Turning to conceptually different kinds of religious-view items, all American samples preferred traditional views of The Church as a structure--they preferred to see The Church as an objective bureaucratic organization rather than an invisible "community of God." Similarly all American samples held a traditional view of worship (mass) and the sacraments. But across samples questionnaire items about definition of the sacred, rules and norms exhibited great diversity: Laity are virtually the only ones who believe that sin is a violation of objective rules (deacons, women religious, and priests, particularly French priests, all strongly reject this). On balance, all except women religious believe in objective rules for marriage, politics, family, and economics, with the strongest endorsements from laity and American priests. Responses dealing with religious roles are similarly mixed. All significantly reject the notion of a hierarchical conception of the priesthood with special powers that lay persons lack, but laity are divided and do so only weakly. All accept the notion that all believers have charisma and vocation. Regarding The Church and the political order, all rejected the notion of the church "not involved in politics" because of the separation of the spiritual and temporal. We argue that the dominant American view is of a Church politically engaged in an open and pluralistic sense, rather than the Vatican being the spokesman and broker for all Catholics. Women religious and deacons seem most strongly attached to this view.

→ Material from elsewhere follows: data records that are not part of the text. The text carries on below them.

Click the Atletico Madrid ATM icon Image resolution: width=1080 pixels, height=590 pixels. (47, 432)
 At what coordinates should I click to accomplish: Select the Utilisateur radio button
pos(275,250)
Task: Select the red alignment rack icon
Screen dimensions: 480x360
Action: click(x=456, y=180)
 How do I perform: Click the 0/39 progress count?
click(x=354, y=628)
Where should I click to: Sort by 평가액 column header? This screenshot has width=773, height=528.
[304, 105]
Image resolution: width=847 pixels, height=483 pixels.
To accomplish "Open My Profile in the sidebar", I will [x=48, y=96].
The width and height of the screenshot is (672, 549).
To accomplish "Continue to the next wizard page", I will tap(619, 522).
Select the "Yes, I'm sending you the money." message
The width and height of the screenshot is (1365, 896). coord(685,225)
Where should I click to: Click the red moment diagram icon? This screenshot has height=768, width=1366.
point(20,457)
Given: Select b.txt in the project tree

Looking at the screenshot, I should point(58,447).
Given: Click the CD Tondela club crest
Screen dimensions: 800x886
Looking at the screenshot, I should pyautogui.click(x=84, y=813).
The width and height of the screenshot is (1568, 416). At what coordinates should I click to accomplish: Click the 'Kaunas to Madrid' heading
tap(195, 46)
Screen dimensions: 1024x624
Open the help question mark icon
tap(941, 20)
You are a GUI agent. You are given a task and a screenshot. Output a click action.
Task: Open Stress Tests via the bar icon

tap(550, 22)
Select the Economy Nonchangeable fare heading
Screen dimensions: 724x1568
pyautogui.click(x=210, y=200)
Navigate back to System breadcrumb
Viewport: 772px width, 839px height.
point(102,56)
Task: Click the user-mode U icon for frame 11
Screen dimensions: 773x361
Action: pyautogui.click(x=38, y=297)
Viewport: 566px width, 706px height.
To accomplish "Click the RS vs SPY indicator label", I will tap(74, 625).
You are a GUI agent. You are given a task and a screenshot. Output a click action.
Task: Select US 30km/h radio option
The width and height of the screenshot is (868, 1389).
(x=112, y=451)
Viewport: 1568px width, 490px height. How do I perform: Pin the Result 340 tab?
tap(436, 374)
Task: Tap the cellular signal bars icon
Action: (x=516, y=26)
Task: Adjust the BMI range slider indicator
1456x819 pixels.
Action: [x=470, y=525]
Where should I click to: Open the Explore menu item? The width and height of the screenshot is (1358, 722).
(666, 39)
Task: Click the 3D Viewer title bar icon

2. By statistical analysis (factor analysis) we found evidence of coherent clusters of traditional attitudes but not progressive ones within each American sample. Progressive attitudes exist in each sample, but as unconnected attitudes about different things.

3. We found support for the "obvious" hypothesis--traditional religious views are related to support for conservative social, political, and moral views. But we found the particular pattern of those relationships varied among samples and was neither consistent nor predictable.

In sum, our evidence suggests that American Catholic religious orientations integrate:

(1) the democracy, openness, individualism, and engagement derived from both Vatican II reforms and American secular culture, and

(2) the reassertion of Catholic traditionalism by the Vatican, the hierarchy, and elements of the laity in recent decades.

The reasons for the existence of a coherent subculture of religious traditionalism is not hard to understand: It is consistent with policies and views promoted by the official Church with considerable consistency and resources during the last 40 years. Yet the data also suggests considerable pluralism and diversity. It seems to be a symbiotic mixture of officially promoted traditionalism, residues from the Vatican II reforms, and themes and attitudes that relate to the American cultural environment.


1 William D'Antonio, "Autonomy and Democracy in an Autocratic Organization: The Case of the Roman Catholic Church," Sociology of Religion, 55: 4 (1994): 379-396.

2 See, for instance, Andrew Greeley, The Communal Catholic: A Manifesto (New York: Seabury. 1976); Joseph A. Varacalli, Toward the Establishment of liberal Catholicism in America (Lanham, MD: University of America Press, 1983); Eugene Kennedy, Tomorrow's Catholics, Yesterday's Church: The Two Cultures of American Catholicism (New York: Harper and Row,1988); and William D. Dinges, "Roman Catholic Traditionalism," in Martin E. Marty and R. Scott Appleby, eds., Fundamentalisms Observed (Chicago: University of Chicago Press, 1991).

3 Pierre Hegy, "The Invisible Catholicism," Sociological Analysis, 48: 2 (1987): 167-76. Hegy did not use the terms traditional and progressive, but his instrument included items that depict them, as I use those terms here.

4 Kevin Leicht, a Creighton graduate of 1981, now a member of the Department of Sociology at Pennsylvania State University.